**Exercise description:**
For the data below, give again exactly the lines from the one containing "Where should I click to: Tap" through the one containing "Open the VS", both ends included, and no others.

**Listed records:**
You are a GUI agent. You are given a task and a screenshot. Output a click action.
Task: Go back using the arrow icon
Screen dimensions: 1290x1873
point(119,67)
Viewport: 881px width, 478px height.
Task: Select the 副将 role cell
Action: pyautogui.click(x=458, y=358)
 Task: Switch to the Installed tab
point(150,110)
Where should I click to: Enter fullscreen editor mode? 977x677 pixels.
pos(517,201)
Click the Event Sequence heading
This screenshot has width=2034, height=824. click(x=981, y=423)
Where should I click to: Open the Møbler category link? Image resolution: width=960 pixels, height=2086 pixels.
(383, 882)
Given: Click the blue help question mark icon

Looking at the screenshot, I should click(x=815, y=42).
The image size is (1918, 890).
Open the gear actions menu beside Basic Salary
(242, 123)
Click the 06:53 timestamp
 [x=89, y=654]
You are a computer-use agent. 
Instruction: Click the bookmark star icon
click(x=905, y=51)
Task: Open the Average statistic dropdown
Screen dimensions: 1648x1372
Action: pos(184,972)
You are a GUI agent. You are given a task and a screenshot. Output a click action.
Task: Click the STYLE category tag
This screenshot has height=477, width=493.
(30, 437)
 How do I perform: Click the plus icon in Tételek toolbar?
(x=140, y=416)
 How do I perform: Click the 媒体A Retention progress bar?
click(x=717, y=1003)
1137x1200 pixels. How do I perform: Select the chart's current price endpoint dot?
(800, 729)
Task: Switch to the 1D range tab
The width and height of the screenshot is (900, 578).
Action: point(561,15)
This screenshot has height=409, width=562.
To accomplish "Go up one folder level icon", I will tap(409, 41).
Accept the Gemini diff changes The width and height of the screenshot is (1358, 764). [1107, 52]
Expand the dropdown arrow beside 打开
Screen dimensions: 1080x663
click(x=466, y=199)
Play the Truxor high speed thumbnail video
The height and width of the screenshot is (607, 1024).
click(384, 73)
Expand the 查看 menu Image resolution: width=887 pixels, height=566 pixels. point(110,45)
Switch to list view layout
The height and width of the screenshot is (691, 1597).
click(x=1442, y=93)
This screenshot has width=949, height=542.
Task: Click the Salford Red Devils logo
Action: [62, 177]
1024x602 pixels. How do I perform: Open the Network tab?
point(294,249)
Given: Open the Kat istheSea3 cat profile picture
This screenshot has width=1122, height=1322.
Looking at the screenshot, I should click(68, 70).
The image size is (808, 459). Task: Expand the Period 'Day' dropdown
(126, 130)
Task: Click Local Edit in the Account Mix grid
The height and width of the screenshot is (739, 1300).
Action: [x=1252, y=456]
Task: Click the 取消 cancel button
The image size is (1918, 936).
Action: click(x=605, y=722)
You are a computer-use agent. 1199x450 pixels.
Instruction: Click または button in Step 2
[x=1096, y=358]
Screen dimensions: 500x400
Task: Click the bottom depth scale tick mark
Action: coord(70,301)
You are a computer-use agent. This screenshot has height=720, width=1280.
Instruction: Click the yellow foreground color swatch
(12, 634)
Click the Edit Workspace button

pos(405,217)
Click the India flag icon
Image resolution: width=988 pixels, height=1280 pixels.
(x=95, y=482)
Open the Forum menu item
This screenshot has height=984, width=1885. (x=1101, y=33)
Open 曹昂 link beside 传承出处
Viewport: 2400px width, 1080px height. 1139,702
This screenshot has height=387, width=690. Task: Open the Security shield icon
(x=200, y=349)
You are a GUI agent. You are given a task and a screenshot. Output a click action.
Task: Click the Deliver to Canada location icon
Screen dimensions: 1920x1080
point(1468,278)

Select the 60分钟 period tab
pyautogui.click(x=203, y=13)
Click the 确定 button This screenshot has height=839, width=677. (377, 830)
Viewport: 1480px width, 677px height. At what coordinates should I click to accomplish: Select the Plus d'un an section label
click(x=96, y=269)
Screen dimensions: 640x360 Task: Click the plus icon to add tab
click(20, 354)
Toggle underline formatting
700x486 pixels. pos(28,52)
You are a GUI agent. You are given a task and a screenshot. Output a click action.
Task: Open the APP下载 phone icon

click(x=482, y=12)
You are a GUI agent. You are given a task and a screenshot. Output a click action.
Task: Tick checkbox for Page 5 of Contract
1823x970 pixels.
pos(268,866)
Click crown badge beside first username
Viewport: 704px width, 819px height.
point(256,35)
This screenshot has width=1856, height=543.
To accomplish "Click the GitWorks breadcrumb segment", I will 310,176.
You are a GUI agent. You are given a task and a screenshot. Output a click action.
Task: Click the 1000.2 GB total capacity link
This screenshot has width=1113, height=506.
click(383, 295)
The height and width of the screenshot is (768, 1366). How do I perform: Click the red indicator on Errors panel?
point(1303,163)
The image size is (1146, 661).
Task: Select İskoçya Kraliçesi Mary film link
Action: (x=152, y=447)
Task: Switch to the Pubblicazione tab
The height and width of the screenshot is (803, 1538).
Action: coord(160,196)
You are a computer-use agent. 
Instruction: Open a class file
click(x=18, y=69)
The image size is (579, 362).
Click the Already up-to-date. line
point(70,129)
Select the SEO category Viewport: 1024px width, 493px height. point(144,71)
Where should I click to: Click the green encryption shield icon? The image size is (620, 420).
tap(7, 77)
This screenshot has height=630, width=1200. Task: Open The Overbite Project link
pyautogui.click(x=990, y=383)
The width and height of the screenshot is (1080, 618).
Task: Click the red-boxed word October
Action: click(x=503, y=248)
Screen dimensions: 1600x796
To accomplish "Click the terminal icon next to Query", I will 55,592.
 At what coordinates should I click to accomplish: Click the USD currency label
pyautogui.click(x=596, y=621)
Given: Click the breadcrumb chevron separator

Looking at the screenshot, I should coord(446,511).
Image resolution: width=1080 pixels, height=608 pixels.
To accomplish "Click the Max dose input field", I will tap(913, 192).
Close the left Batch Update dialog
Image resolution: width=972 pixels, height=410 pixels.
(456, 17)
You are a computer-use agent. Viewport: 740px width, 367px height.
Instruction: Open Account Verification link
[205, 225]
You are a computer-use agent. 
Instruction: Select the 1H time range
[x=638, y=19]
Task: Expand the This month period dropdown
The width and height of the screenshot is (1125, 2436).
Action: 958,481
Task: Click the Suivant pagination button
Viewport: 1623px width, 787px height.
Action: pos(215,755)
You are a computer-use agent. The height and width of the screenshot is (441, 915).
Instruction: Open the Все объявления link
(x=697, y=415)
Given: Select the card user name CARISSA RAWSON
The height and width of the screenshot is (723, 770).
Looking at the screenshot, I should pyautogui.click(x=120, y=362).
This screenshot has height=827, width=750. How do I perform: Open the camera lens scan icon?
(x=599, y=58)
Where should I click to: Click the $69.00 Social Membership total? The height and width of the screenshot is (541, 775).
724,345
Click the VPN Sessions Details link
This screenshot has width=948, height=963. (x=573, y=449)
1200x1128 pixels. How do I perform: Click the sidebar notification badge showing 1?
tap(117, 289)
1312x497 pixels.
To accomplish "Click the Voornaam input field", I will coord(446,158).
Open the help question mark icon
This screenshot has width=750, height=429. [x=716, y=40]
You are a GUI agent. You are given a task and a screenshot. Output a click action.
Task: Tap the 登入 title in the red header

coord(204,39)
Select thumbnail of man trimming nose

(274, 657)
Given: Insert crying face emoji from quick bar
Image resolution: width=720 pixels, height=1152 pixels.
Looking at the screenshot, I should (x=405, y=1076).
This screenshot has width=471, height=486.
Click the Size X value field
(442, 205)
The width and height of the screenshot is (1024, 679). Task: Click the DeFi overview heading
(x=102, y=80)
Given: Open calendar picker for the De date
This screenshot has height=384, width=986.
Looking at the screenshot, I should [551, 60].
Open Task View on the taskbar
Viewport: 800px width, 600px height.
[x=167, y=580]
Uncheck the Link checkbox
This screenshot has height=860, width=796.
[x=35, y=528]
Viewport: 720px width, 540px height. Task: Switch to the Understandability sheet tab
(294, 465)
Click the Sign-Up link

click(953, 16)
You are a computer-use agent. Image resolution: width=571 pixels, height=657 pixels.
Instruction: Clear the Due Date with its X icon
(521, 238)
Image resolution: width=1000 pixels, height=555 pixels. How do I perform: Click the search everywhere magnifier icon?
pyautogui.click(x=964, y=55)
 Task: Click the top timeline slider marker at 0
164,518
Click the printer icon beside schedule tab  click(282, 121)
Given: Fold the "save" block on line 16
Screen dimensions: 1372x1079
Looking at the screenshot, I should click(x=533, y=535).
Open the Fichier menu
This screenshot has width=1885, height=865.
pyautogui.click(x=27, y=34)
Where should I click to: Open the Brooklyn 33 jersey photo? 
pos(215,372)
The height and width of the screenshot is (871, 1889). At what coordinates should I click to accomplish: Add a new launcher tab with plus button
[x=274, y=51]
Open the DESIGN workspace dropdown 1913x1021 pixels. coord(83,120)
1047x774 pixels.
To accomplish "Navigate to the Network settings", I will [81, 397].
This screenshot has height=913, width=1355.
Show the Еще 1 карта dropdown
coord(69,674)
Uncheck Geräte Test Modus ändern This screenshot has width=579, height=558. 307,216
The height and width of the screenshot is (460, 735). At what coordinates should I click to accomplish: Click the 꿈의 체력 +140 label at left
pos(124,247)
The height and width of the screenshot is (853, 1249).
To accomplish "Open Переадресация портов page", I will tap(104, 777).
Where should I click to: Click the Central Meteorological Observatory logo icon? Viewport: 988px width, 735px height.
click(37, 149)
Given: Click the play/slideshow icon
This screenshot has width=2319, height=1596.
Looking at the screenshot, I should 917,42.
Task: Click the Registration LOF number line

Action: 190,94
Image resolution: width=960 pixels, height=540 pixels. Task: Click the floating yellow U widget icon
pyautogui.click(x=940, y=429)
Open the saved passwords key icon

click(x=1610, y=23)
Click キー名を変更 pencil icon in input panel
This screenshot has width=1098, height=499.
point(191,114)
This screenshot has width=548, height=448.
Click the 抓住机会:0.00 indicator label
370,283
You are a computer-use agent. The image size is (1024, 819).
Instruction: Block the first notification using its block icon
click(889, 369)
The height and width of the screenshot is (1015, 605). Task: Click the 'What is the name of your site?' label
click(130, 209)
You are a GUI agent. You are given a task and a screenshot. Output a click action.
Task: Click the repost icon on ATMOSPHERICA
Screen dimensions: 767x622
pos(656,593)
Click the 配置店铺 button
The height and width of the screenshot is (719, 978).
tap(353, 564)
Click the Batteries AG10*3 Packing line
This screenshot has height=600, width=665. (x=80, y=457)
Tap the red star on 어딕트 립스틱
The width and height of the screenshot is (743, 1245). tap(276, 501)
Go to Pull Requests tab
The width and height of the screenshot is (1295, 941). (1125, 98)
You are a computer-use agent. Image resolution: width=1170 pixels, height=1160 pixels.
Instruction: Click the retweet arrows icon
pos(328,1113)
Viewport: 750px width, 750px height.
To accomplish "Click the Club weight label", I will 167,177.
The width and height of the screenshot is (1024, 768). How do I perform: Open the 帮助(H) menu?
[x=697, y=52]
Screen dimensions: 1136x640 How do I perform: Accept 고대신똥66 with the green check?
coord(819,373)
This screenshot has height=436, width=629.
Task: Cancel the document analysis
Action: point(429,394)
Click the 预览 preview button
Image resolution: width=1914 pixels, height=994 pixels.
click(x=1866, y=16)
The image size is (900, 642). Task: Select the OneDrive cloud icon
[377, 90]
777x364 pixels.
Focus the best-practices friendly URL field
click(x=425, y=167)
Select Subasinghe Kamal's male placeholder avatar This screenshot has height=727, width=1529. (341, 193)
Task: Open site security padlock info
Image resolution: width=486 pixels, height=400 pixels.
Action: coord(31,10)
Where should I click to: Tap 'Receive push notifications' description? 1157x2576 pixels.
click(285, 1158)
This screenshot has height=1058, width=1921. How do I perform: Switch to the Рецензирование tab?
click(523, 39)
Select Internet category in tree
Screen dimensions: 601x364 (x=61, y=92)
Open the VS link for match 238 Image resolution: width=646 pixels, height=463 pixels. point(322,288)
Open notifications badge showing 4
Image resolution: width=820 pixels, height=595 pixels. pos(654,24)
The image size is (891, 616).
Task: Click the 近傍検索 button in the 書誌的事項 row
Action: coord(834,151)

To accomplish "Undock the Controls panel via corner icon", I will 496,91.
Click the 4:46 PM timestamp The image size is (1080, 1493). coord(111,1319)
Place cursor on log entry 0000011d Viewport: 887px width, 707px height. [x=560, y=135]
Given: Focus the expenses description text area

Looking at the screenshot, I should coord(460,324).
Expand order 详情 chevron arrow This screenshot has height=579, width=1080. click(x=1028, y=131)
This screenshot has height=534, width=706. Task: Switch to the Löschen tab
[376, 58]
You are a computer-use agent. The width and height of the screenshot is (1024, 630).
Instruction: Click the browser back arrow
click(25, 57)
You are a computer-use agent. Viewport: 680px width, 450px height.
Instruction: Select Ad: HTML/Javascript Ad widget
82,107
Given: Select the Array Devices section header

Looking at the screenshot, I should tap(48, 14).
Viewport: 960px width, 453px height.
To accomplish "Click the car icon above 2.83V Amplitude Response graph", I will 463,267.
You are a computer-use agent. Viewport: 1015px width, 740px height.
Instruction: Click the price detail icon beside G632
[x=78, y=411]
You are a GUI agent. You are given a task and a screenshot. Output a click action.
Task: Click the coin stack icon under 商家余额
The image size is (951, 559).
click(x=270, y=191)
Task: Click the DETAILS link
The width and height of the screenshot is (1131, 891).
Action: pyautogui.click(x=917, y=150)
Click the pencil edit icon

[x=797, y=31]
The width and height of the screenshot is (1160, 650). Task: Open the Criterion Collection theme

**Expected answer:**
Where should I click to: Tap 'Receive push notifications' description? 1157x2576 pixels.
click(285, 1158)
This screenshot has height=1058, width=1921. How do I perform: Switch to the Рецензирование tab?
click(523, 39)
Select Internet category in tree
Screen dimensions: 601x364 (x=61, y=92)
Open the VS link for match 238 Image resolution: width=646 pixels, height=463 pixels. point(322,288)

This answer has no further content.